Townsend further explains that Heritage Corridors “help travelers connect the dots of history and culture, providing appealing reasons to discover them.”
There is a set of criteria to become part of one, and San Juan Bautista fits the bill for numerous assets the Committee would want a jurisdiction to possess: it has an ethnic heritage from its early days on the Spanish Mission system and before that, when Mutsun Native Americans thrived in the region; it’s loaded with history as a stage-coach stop that became a town before the cities of Monterey and San Jose did; it’s history is preserved, from its wooden sidewalks to its tall Western storefronts to the newly renovated Castro-Breen Adobe and the Mission San Juan; it’s a cultural arts center, the home of El Teatro Campesino and film-making fame.
Plus, it has every intention of staying the way it is with a stringent 1 percent growth cap, which allows for only five new homes a year.
San Juan City Manager Jan McClintock adds more heritage to the town’s list. In Monday’s resolution that she helped draft, she added the facts that San Juan is located on the El Camino Real and the De Anza Trail, that Cesar Chavez spent months in the hills and fields of San Benito County, that San Benito is now home to endangered and free-flying California Condors, and that it is believed the first American flag ever raised in California was done so at Fremont Peak, which overlooks San Juan and the De Anza Trail.
“This becomes a bigger picture thing,” McClintock said. “All of a sudden, San Benito has the basis to become a solid tourist destination drawing from a huge metropolitan tourist base that’s just a couple of hours away in any direction – the Bay Area, Sacramento, and in the summer people could get away from the heat of the Central Valley.”
Other states have already created their own Heritage Corridors, including Pennsylvania, New York, Oregon and Texas.
But what would it actually mean for San Juan?
Townsend explained that if a town is designated as part of the state’s Heritage Corridor, there are PR benefits. The Department of Transporation would plant a sign on Highway 101 to lure tourists to the Mission town, and the town would have a special link on the Heritage Corridor website explaining all it has to offer, with visuals. The town could also get a special 511 recording. Tourists would call the state number, pick the town of San Juan Bautista in a phone tree and hear some celebrity tout the marvels and history of the town. An example given by the Heritage Corridor website is a recording made by Clint Eastwood talking about the history of Monterey.
Perhaps actress Kim Novak could come out of retirement from her estate in Carmel and record about what it was like to make the Hitchcock film “Vertigo” in the Mission town.

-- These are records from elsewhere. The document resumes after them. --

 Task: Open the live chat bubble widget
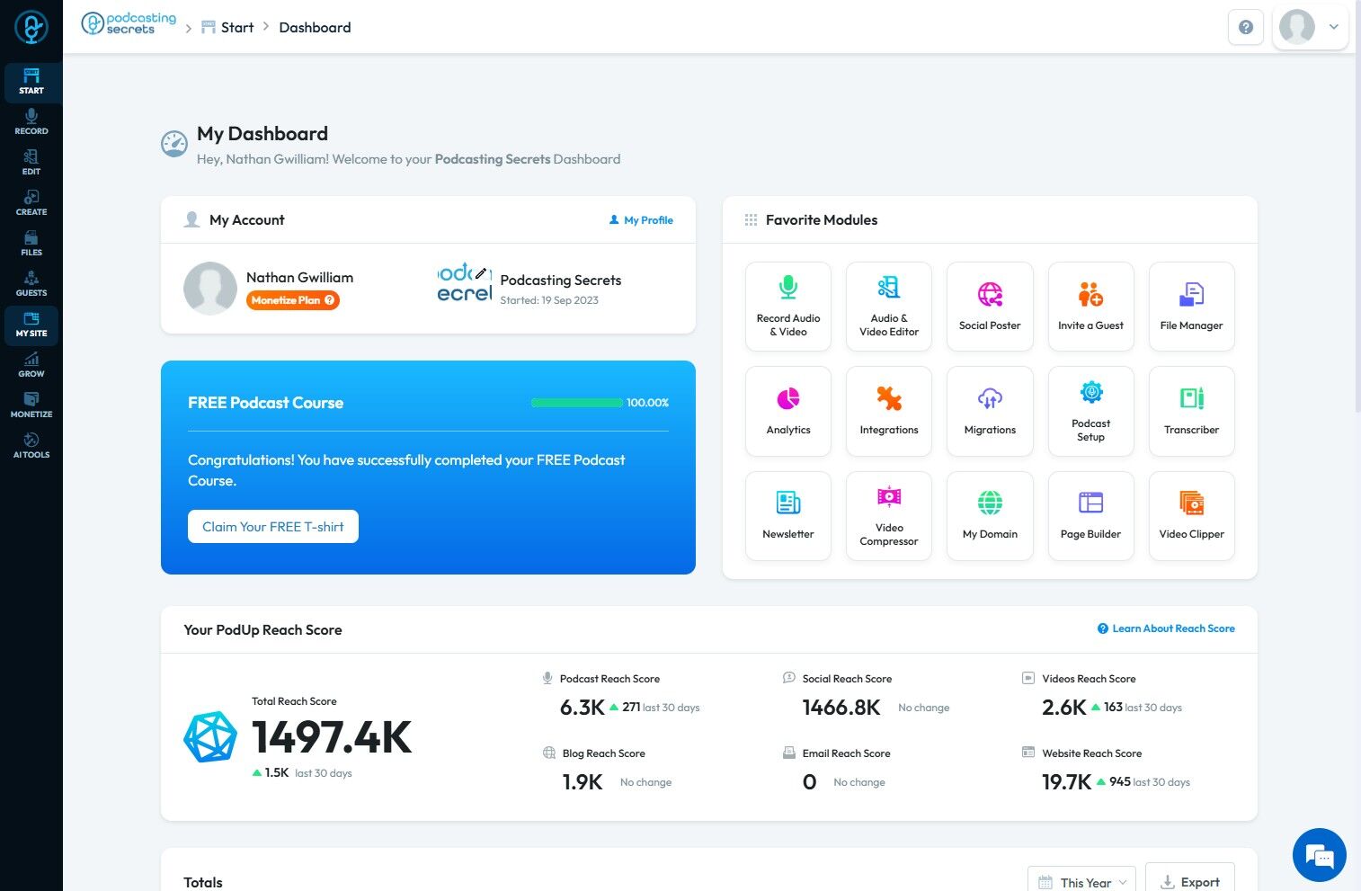1319,855
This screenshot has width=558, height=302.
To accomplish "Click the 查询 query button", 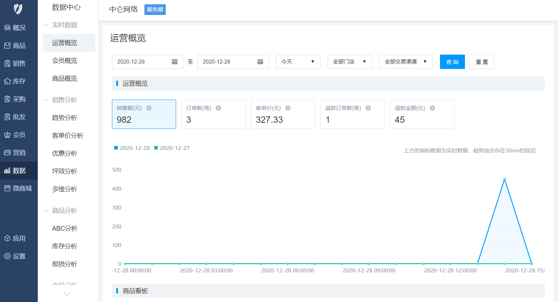I will 452,61.
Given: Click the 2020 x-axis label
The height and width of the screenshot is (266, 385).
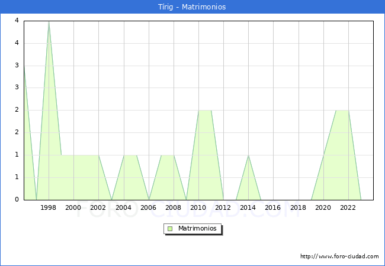Looking at the screenshot, I should point(323,207).
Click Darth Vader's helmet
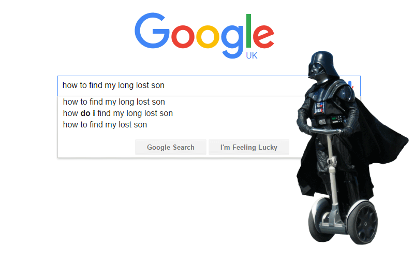414x259 pixels. [x=322, y=65]
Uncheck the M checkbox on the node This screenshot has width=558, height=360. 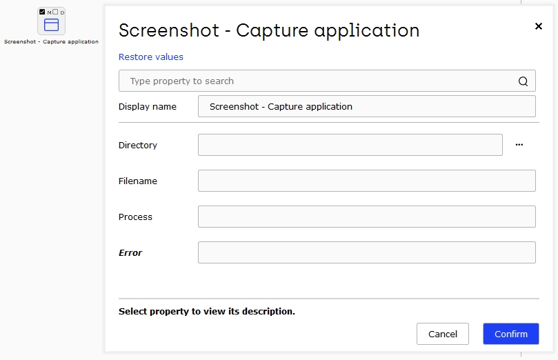pyautogui.click(x=42, y=12)
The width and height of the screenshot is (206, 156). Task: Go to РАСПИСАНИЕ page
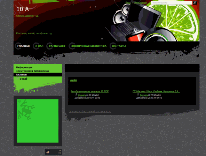(57, 46)
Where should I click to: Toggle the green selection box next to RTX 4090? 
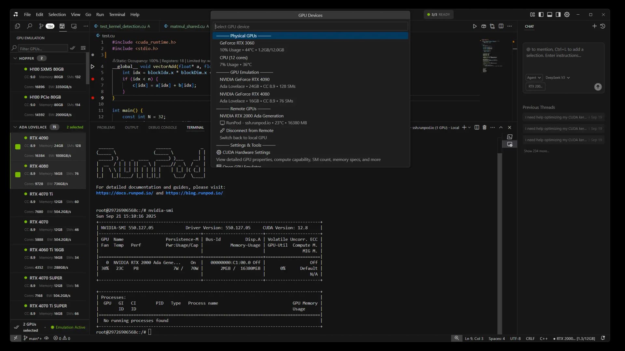click(18, 147)
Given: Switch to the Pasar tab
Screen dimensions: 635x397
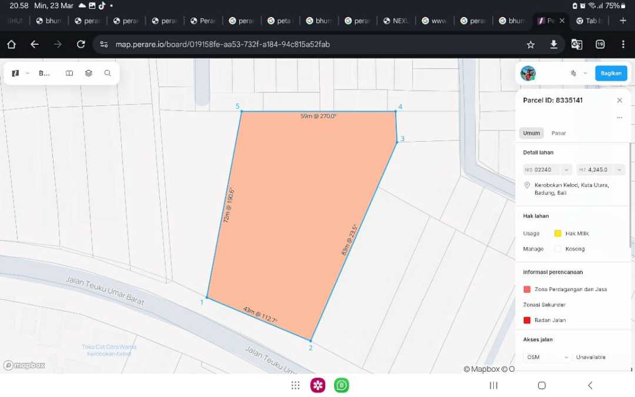Looking at the screenshot, I should (559, 133).
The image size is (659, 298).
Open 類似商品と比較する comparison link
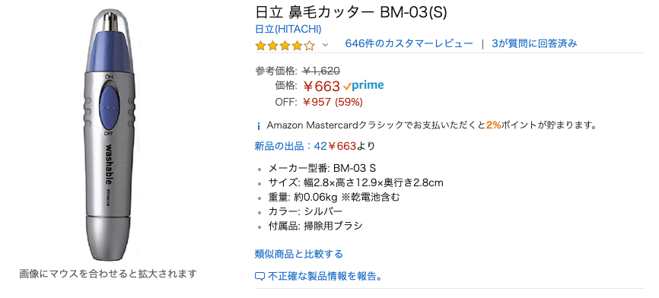tap(299, 254)
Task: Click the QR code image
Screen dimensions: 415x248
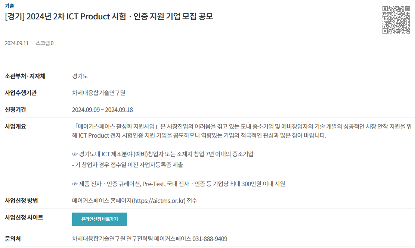Action: click(396, 20)
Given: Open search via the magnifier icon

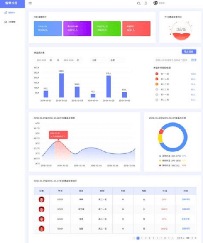Looking at the screenshot, I should pyautogui.click(x=139, y=3).
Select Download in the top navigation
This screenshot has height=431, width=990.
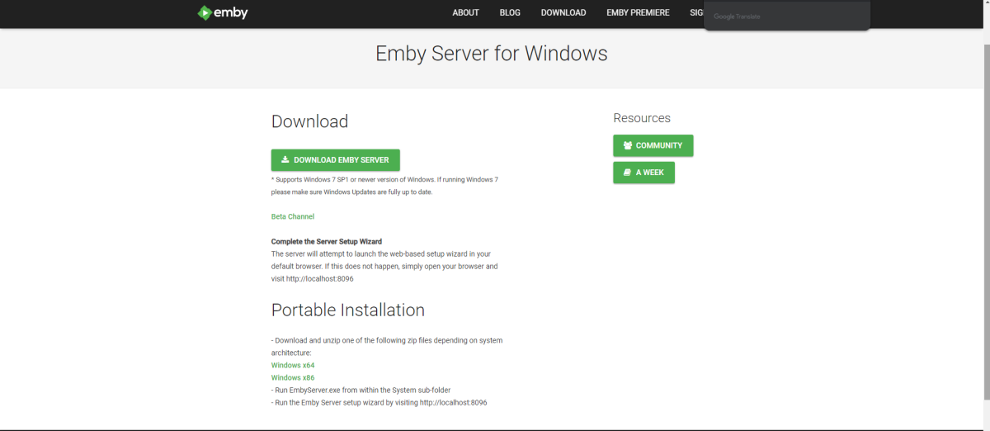pyautogui.click(x=563, y=12)
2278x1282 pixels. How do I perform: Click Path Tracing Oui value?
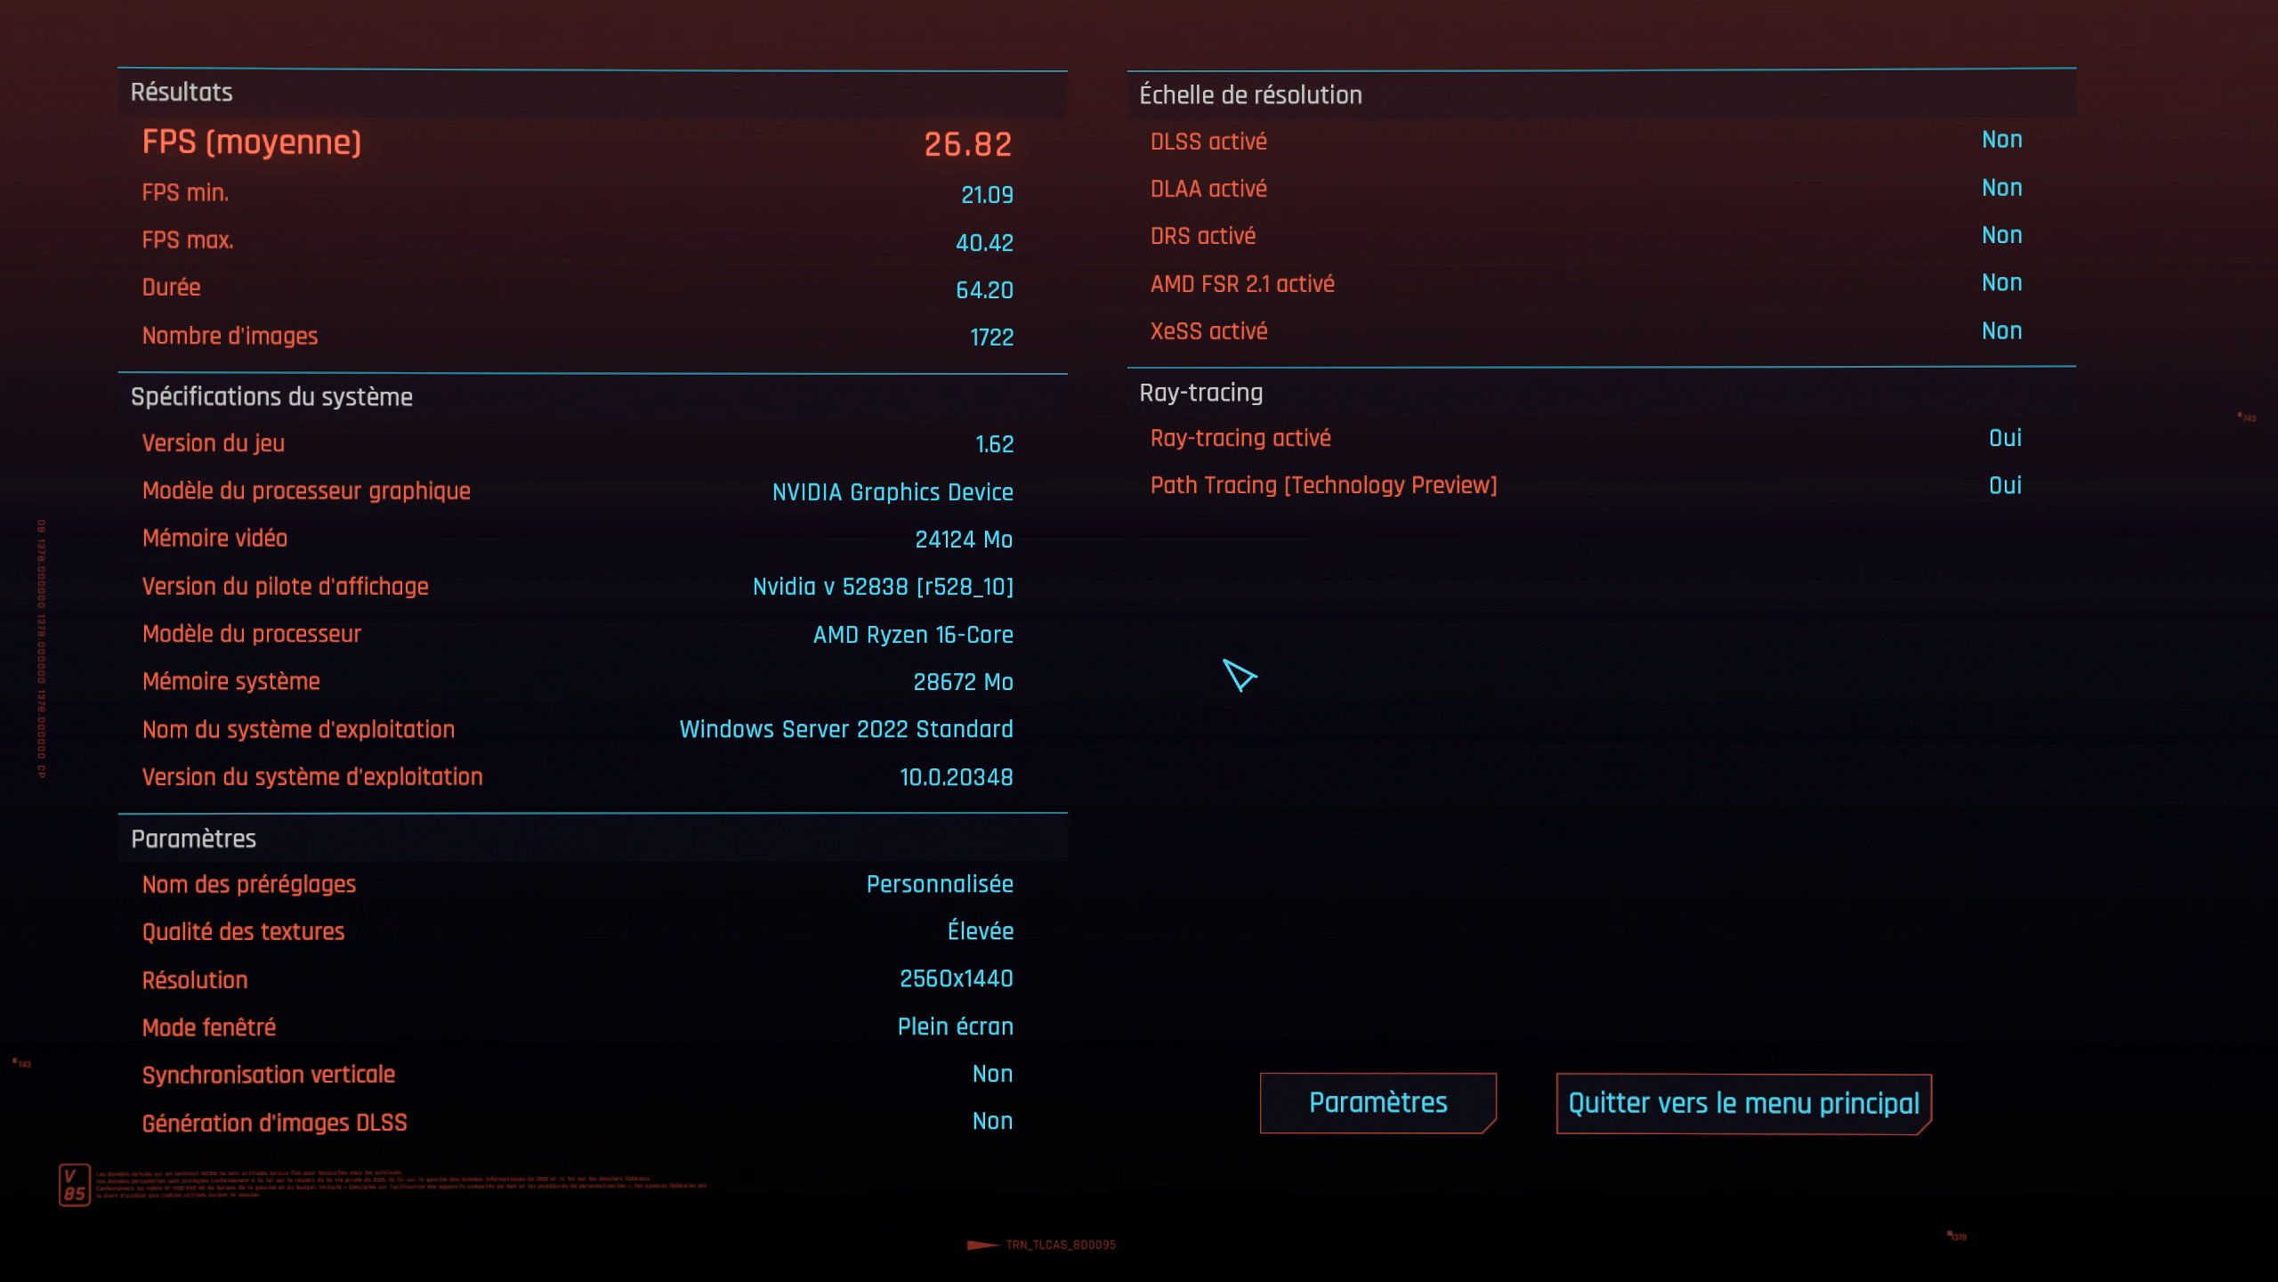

Dollar-wise, the state benefits are not so clear, beside the obvious one of bringing in tourist dollars. Townsend said a goal of the bill is to make the program self-sufficient. It would cost a jurisdiction a fee to join, though it is not known yet what that would be. More money would be gleaned from charging tourists to call the 511 number.
“If we start seeing revenue we would start seeing giving it back [to the cities],” Townsend said. “The idea is to make it (the Act) self-sustaining. With money always being an issue with the state, this would be a great program.”
But in the long run, earning the Heritage Corridor designation could catapult San Juan to the top of state and federal grant lists, which is a main source of revenue for the town.
“It’s not just a flash in the pan,” McClintock said. “The designation will help us get grant funding from other private organizations. “And the tourists would come back. From the Pinnacles to Aromas, we can show we’re a pull, and we are poised to draw these people as a famed destination.”
“The bottom line is we’re trying to get people in there to spend money in the cities,” Townsend added. “If they know it’s in the corridor, they’re going to be spending money there.”